The retraining step in the “healing” phase is quick, as we will see in the next section, due to the smaller number of parameters, and could be completed in less than one epoch without compromising performance.

The Results

The CompactifAI method was evaluated using the Llama-2 7B model (HugginFace). The original model was compared to 8-bit and 4-bit quantized versions of Llama-2, a float-16 quantized version with CompactifAI applied (88% version), and a mixed version. The mixed version applied 4-bit quantization to the non-tensorised layers of the 88% version.

The original Llama-2 7B model was compared with both quantised and compressed versions of Llama-2. It is evident that the compressed models (88% and 93%) have a higher level of compression than quantised models (8-bit and 4-bit). Source: Tomut et al. (2024), https://doi.org/10.48550/ARXIV.2401.14109

The compressed versions were compared with the original Llama-2 model on three factors:

  1. Performance Accuracy
Comparison of performance accuracy of the original Llama-2 model with quantized (8-bit and 4-bit) and compressed (88% compressed and 93% compressed) versions. Source: Tomut et al. (2024), https://doi.org/10.48550/ARXIV.2401.14109

Despite having 70% fewer parameters, both compressed models experienced only a 2% to 3% drop in performance accuracy compared to the original model. This was observed across five benchmarks for language understanding (MMLU), commonsense reasoning (HellaSwag), reading comprehension (BoolQ), world knowledge (TriviaQA), and maths (GSM8K).

2. Training Time

As mentioned earlier, the compressed models also train twice as fast as both the original and quantized models on the same amount of data.

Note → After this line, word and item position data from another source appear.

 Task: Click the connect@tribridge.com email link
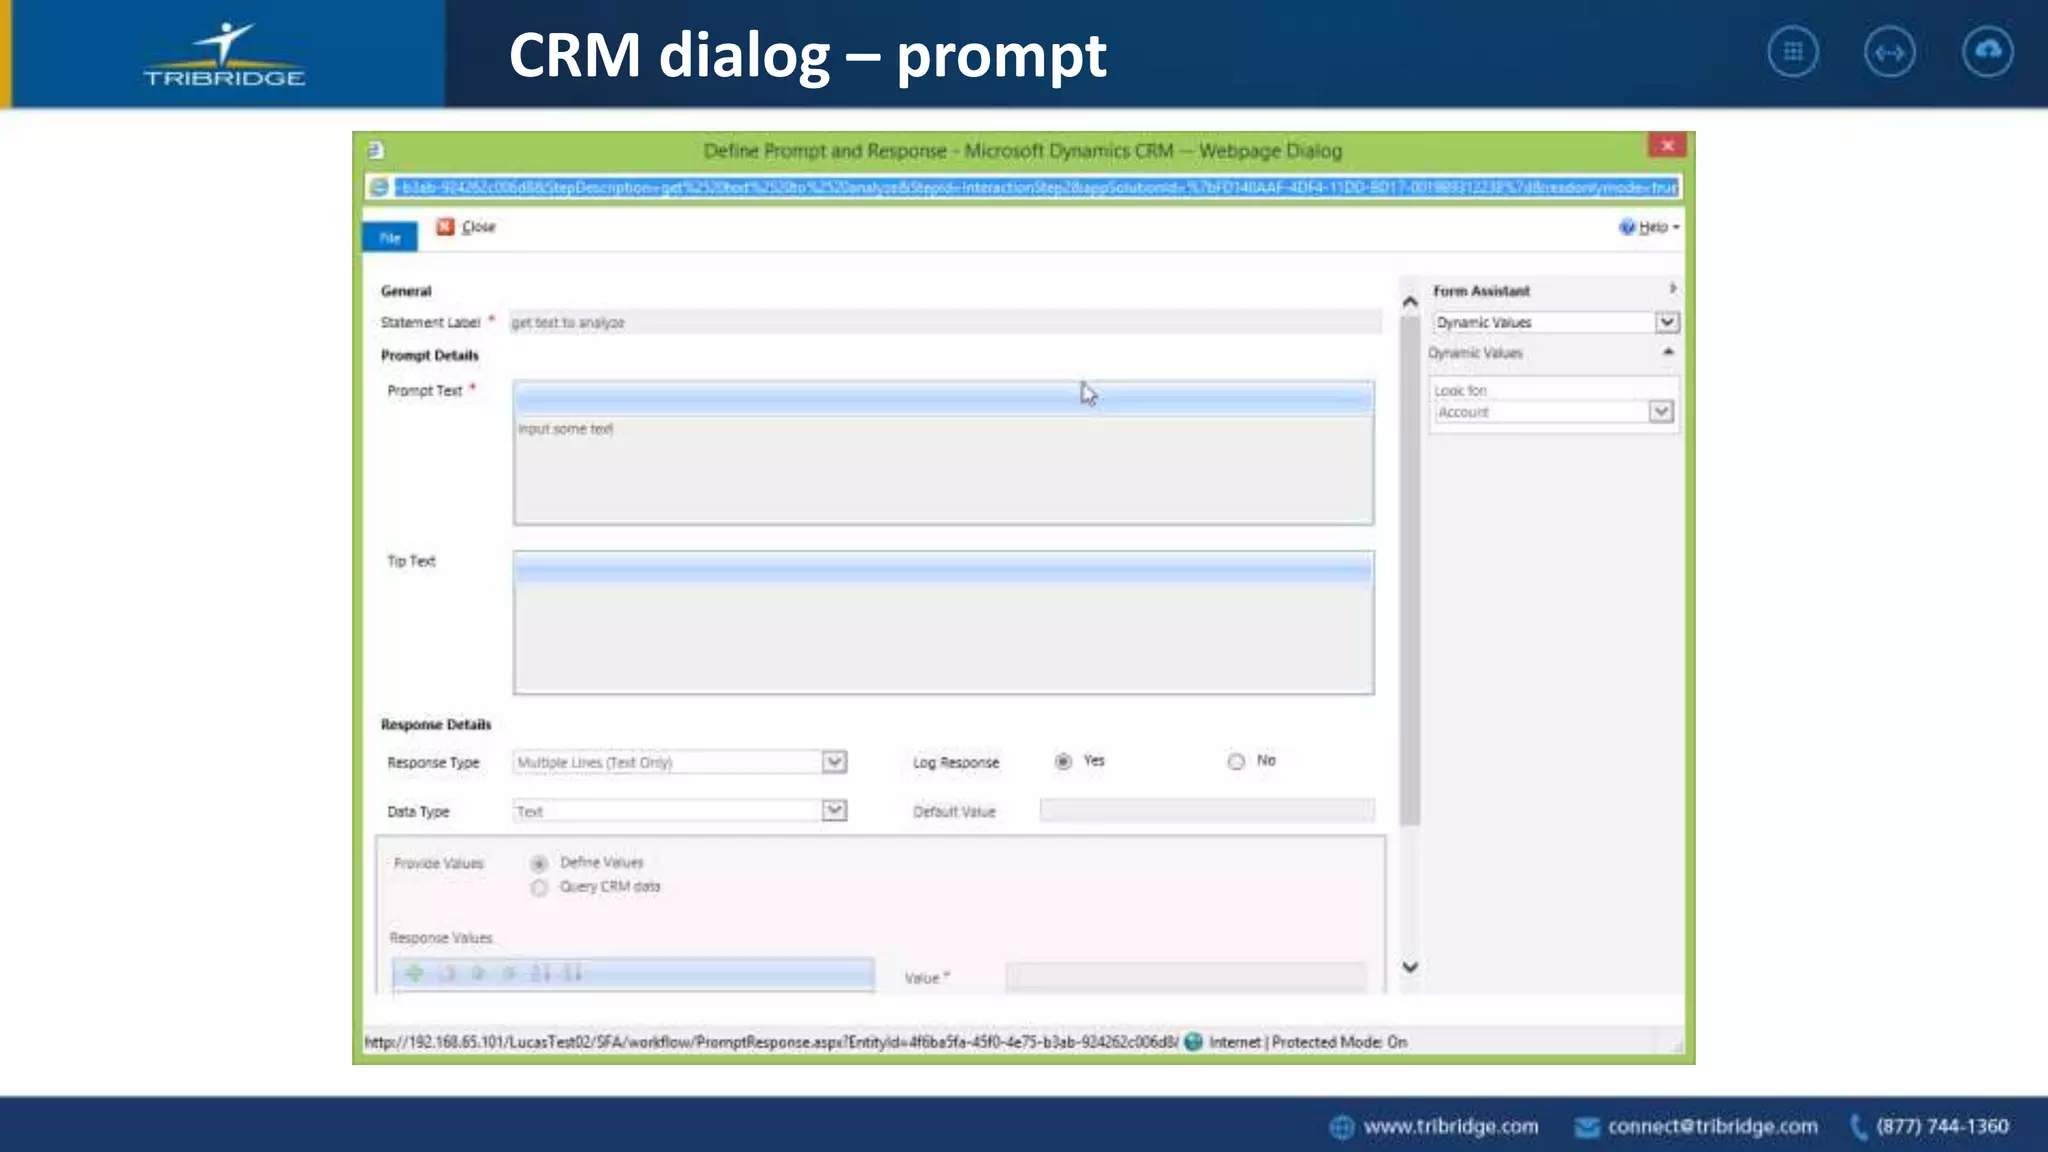(1712, 1126)
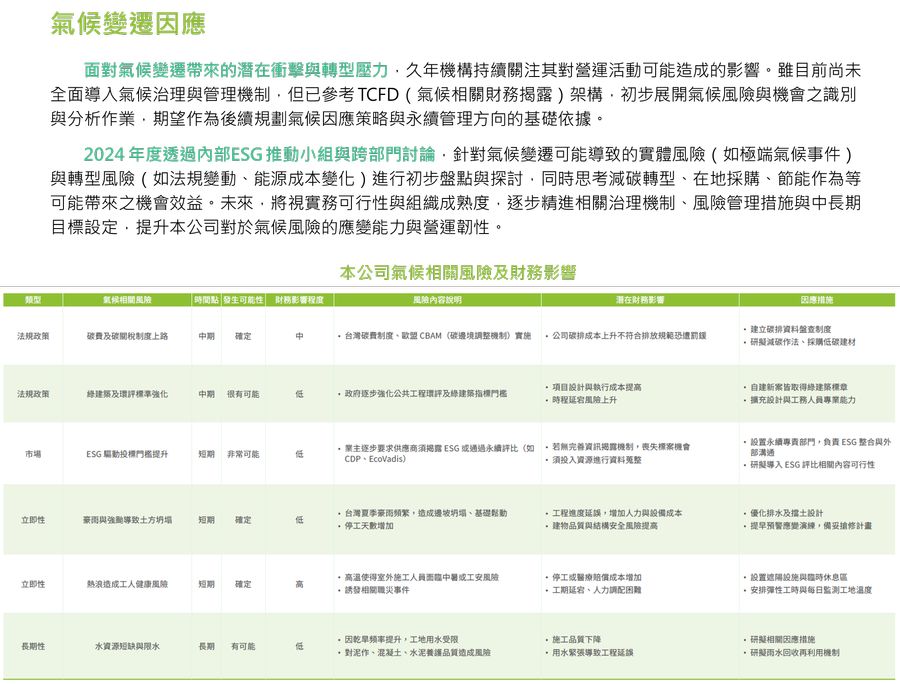Select the 財務影響程度 column header
The image size is (900, 684).
pos(299,300)
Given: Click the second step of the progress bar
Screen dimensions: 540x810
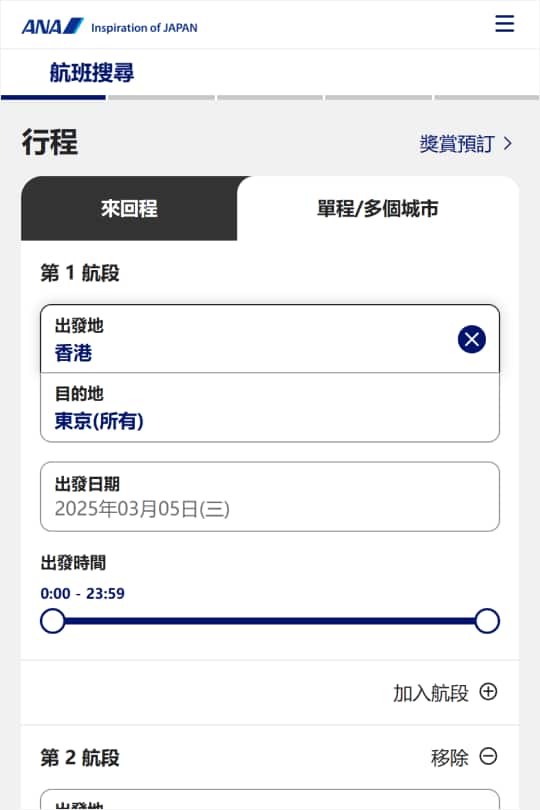Looking at the screenshot, I should pyautogui.click(x=162, y=98).
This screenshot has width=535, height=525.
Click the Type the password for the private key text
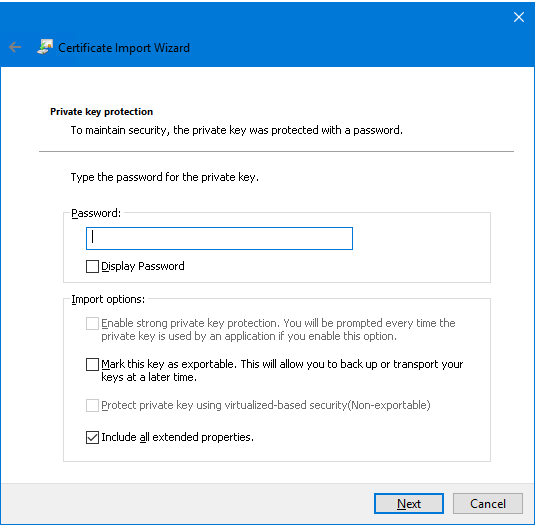pos(165,177)
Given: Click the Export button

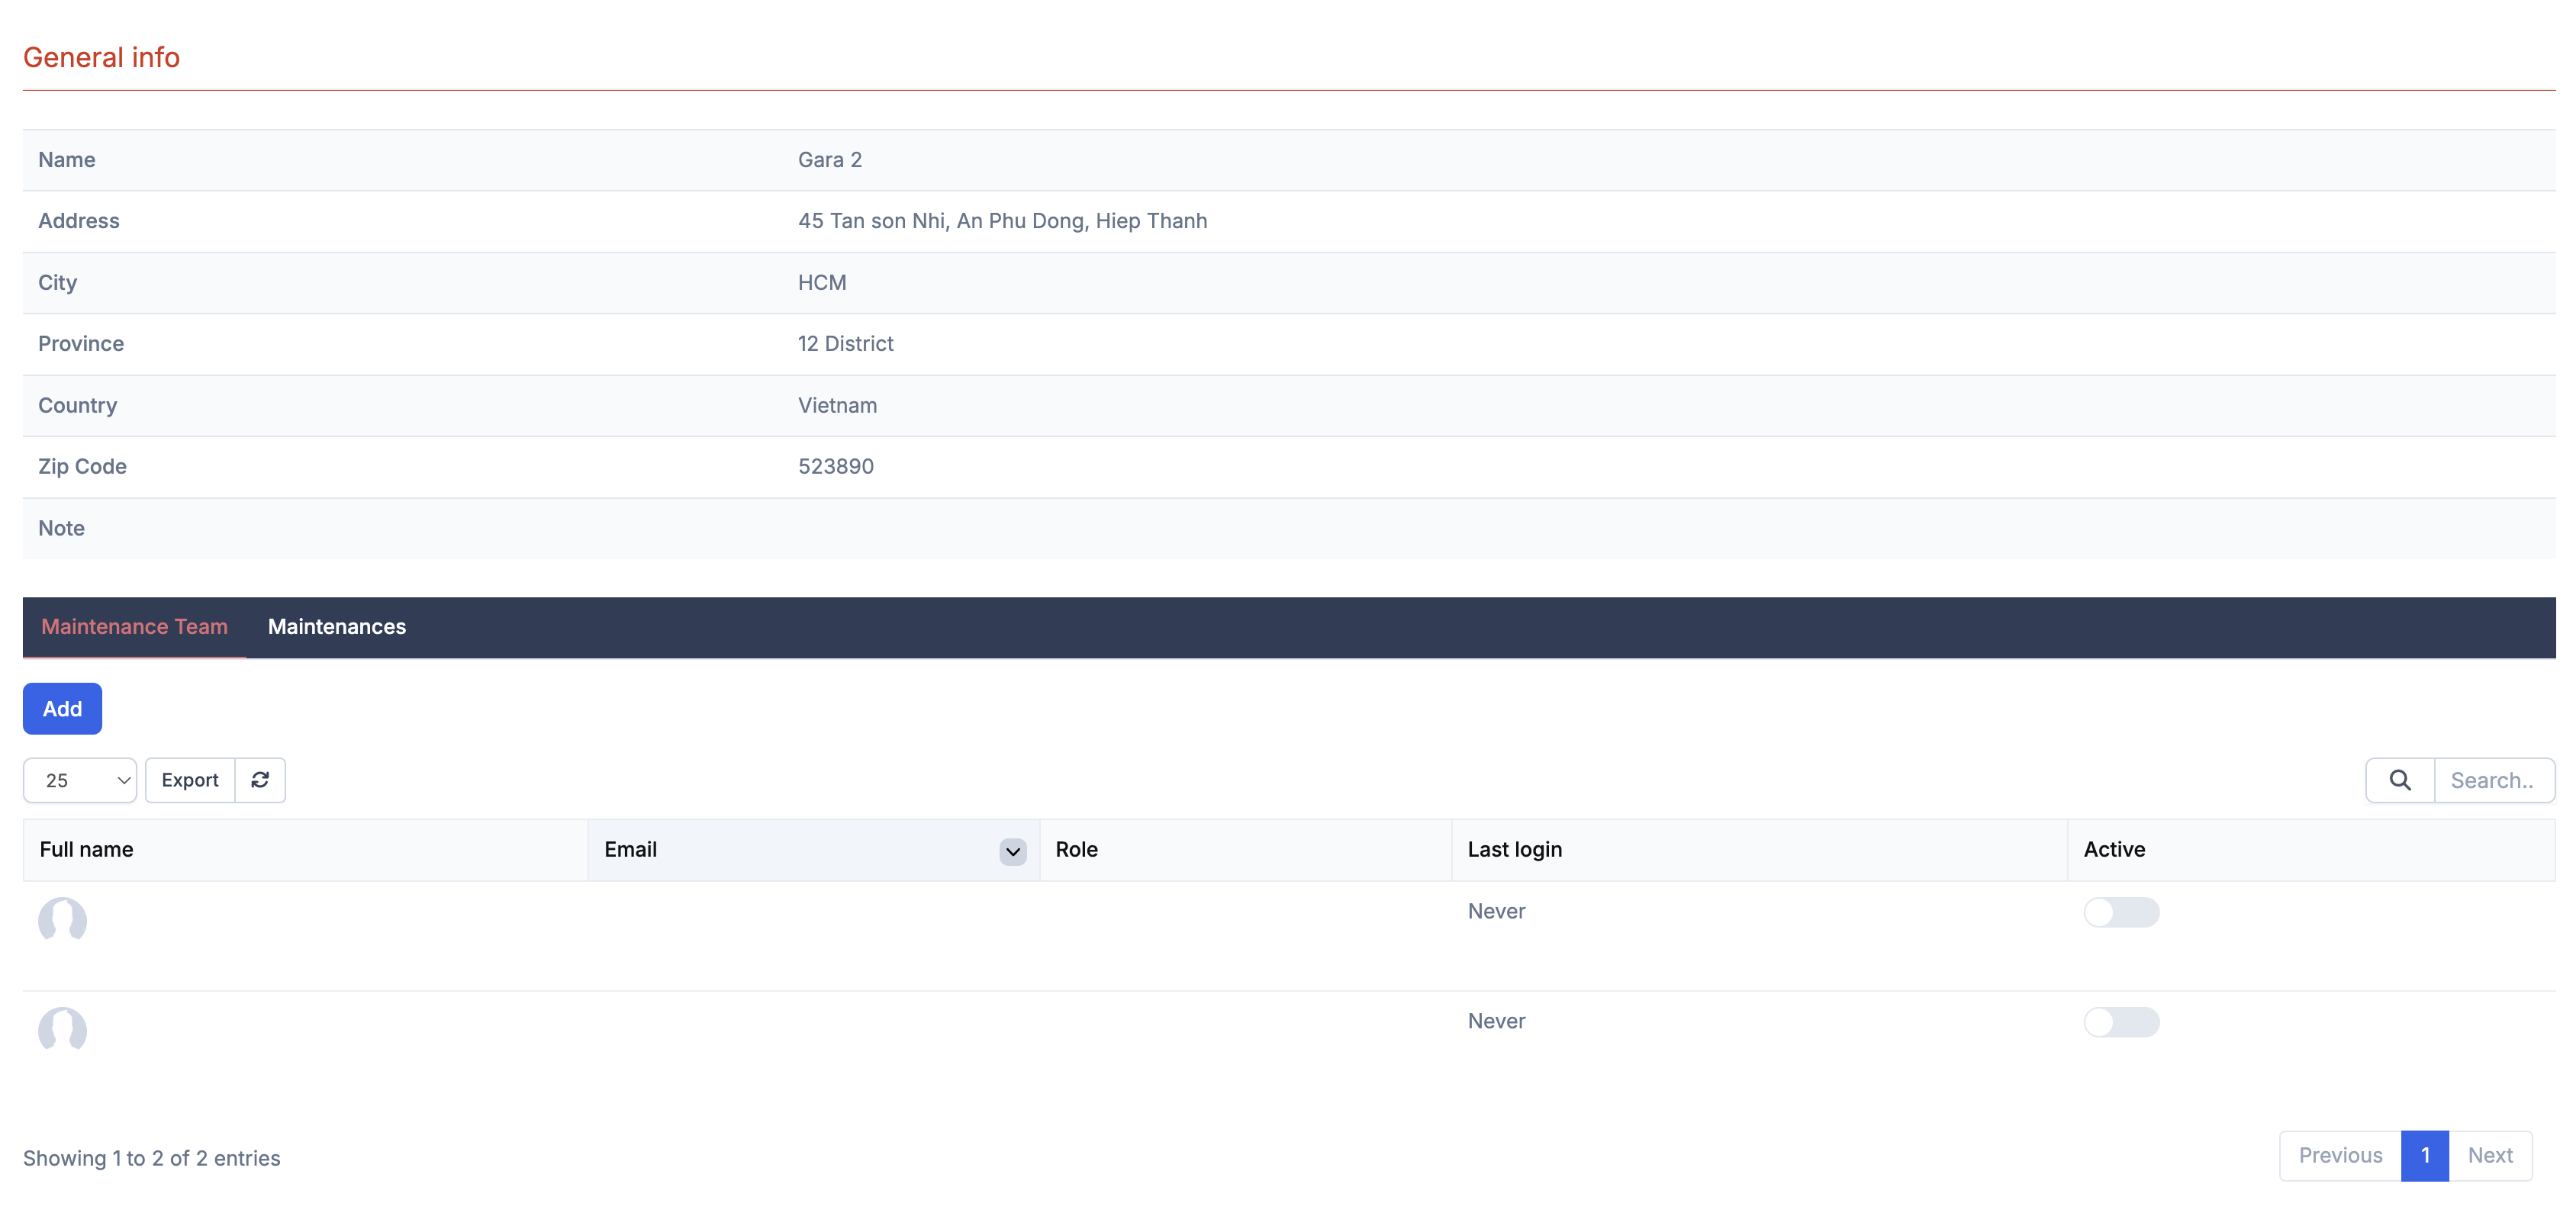Looking at the screenshot, I should click(x=190, y=780).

Comparison of training time of the original Llama-2 model with quantized (8-bit and 4-bit) and compressed (88% compressed and 93% compressed) versions. Source: Tomut et al. (2024), https://doi.org/10.48550/ARXIV.2401.14109

3. Inference Time

Furthermore, the compressed versions experienced a speedup in inference time as they completed inference tasks in 75% of the time taken by the other models.

Comparison of inference time of the original Llama-2 model with quantised (8-bit and 4-bit) and compressed (88% compressed and 93% compressed) versions. Inference times were normalised with respect to the original model. Source: Tomut et al. (2024), https://doi.org/10.48550/ARXIV.2401.14109

Conclusion

The results from this novel technique by Tomut et al. (2024) present a different reality to what we have previously believed. They show that LLMs do not have to get larger to get better. Instead, they can perform just as well with just a fraction of the parameters. Moreover, the article also presented a novel compression technique that, unlike previous methods, is controllable and explainable.

With the growing prevalence of LLMs across applications and domains, there is no doubt there will be more research into this topic as the world moves toward developing more sustainable LLMs.